Docker 0110 – Dockerfiles & Volumes

ℹ️ This is part of a series of internal Docker workshops for the Financial Times.

We’ve already covered the basics in a 101, looking at the Docker command line tool and the basics of making images and Dockerfiles.

This workshop follows on from that, covering volumes and looking at Dockerfiles in more detail.

Majestic doggo's will feature

Quick Recap

We make a Docker image by writing a Dockerfile and building it with docker build --tag hello-world ..

We can then run that image using docker run hello-world, which starts what we call a container.
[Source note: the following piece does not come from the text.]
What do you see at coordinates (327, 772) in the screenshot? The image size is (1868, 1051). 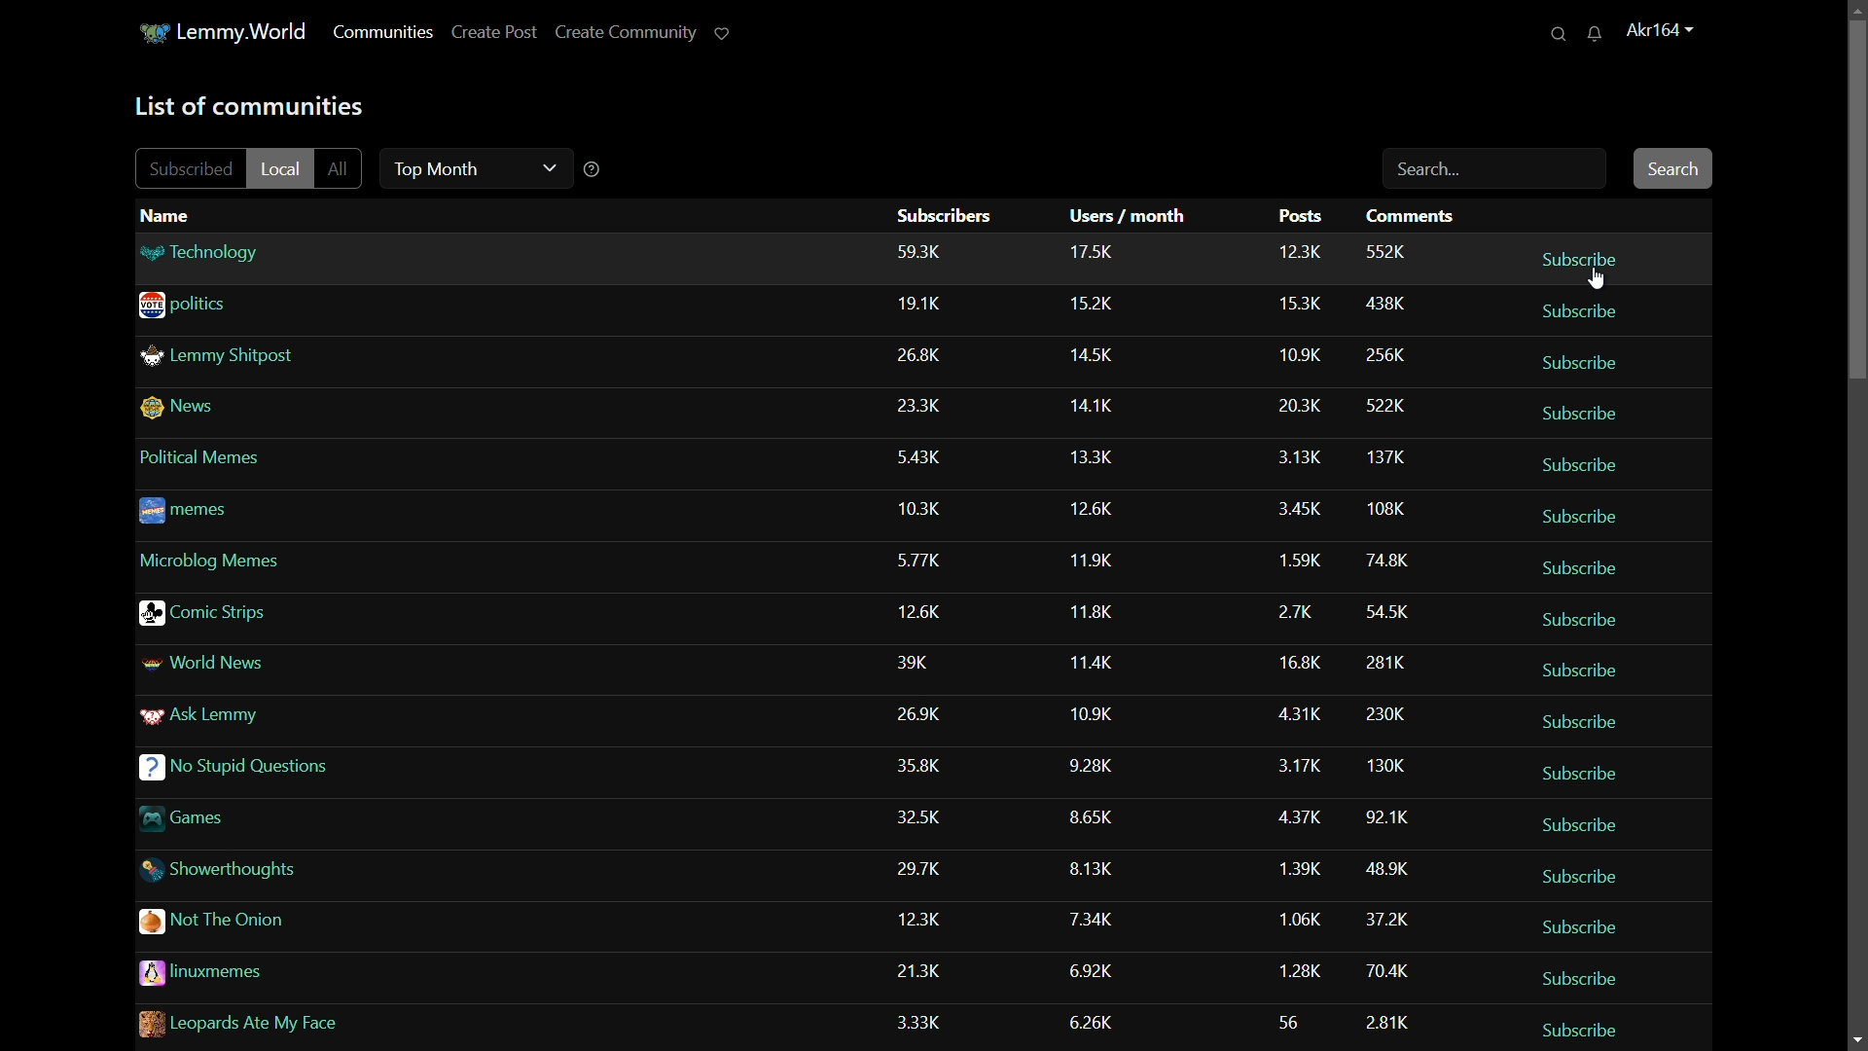 I see `` at bounding box center [327, 772].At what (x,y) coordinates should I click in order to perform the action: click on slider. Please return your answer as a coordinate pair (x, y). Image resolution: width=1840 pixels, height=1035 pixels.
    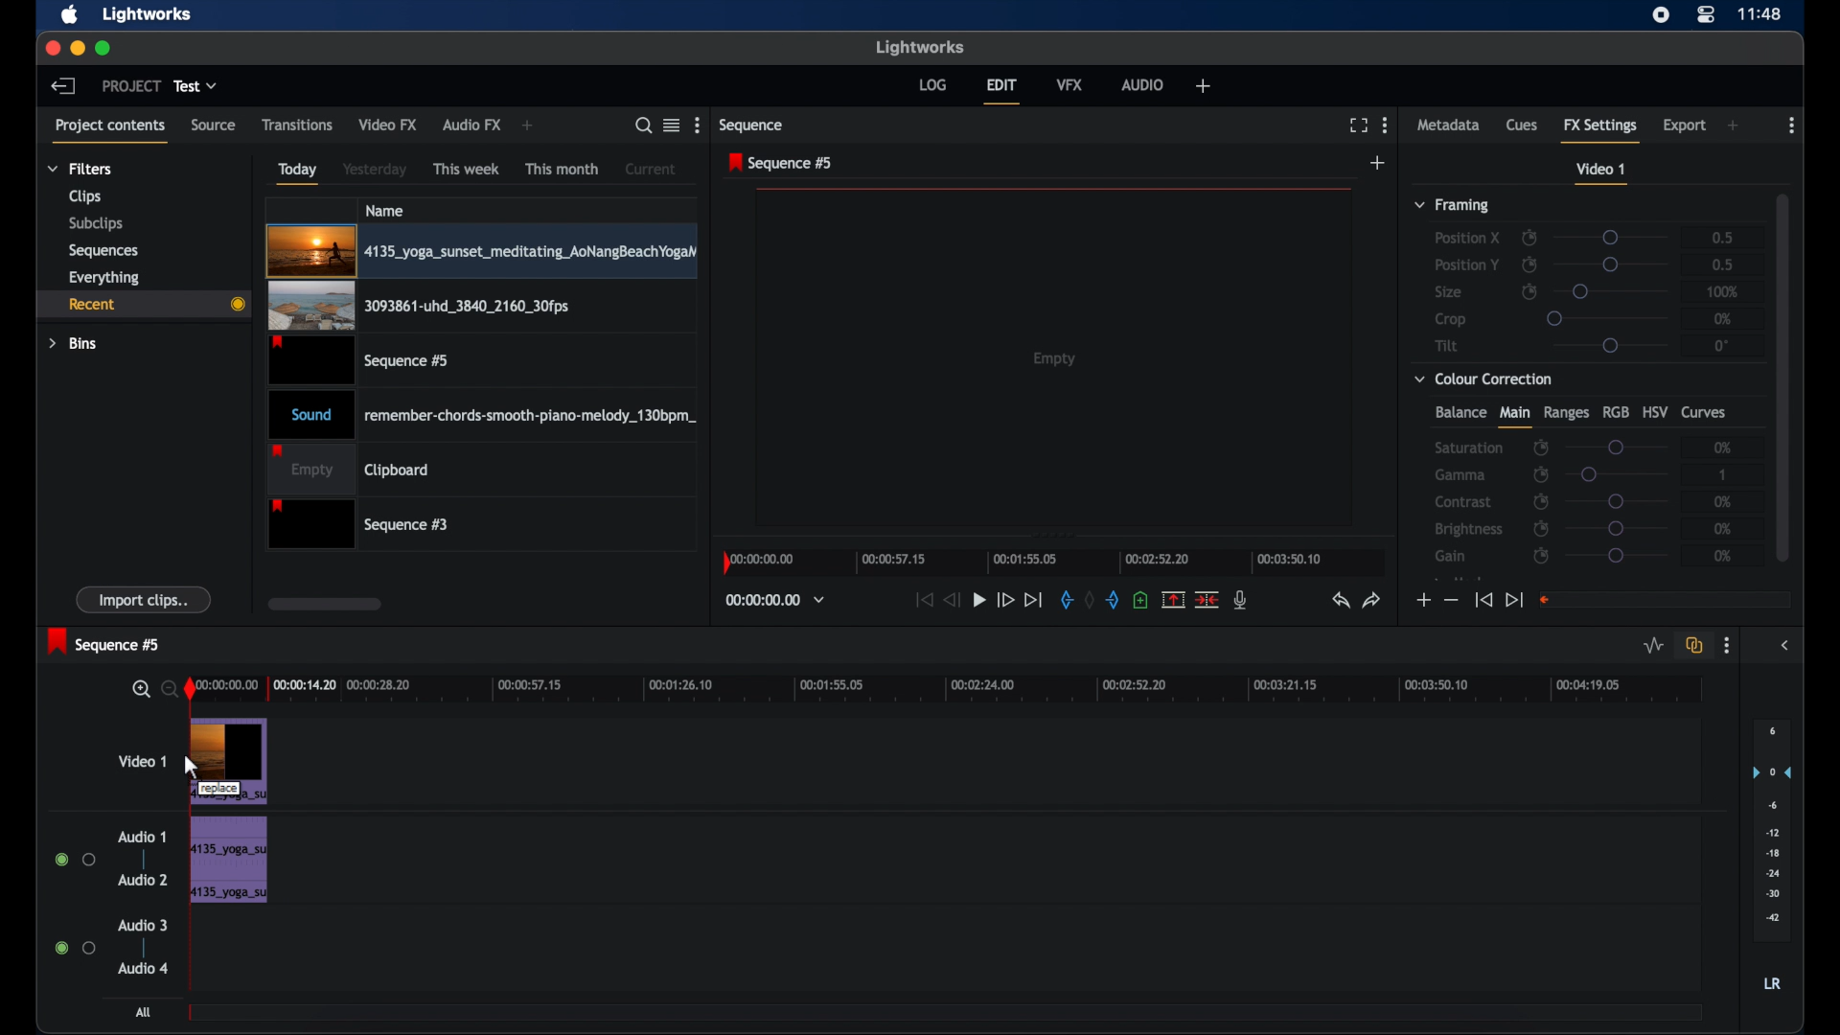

If the image is a web thing, it’ll probably have exposed ports. To make requests to the container we need to publish the container’s ports using the -p command line option.

For example, docker run -p 8080:80 httpd.

Finally there’s the Docker registries, where we can upload and download images. When you do docker pull hello-world it uses Docker Hub as the default registry, sort of like the GitHub of Docker images.

What are Volumes?

You may have heard of heard of them already. So what are they?

Let’s answer a question with a question. How can I run a database in Docker, or anything else that needs persistence for that matter?

If we have a look at the Docker Hub page for the MySQL database we can work out how to run it locally.

docker run -d -v docker-110-mysql-volume:/var/lib/mysql -p 3306:3306 -e MYSQL_DATABASE=docker -e MYSQL_ROOT_PASSWORD=hunter2 --name docker-110-mysql mysql

This eventually starts a mysql server, not bad!

We use the -d option to run the container as a daemon. We also used the -v option to give the volume defined in the Docker image a name.

We can also use another container to connect to the mysql server, using a dockerized version of the mysql client.

docker run -it --rm --link docker-110-mysql:mysql mysql sh -c 'exec mysql -h"$MYSQL_PORT_3306_TCP_ADDR" -P"$MYSQL_PORT_3306_TCP_PORT" -uroot -p"$MYSQL_ENV_MYSQL_ROOT_PASSWORD" --database "$MYSQL_ENV_MYSQL_DATABASE"'

We get the standard SQL prompt! There’s some fancy magic Docker options used here, but we won’t worry about those today.

How about we create a schema and insert some data? We can copy and paste the following into the mysql prompt.

CREATE TABLE doggos (
  name varchar(255),
  is_rare_pupper bool
);

INSERT INTO doggos VALUES ('Floof Missile', true);

Now let’s delete both containers, type in exit to stop the client (the container is deleted because we used --rm), and then docker rm -f docker-110-mysql for the MySQL container running as a daemon.

But what about that data we just added, where will that go!?

This is where Docker volumes come in.

If we have a look at the Dockerfile for mysql, we see the EXPOSE directive again, this time set to the standard MySQL port.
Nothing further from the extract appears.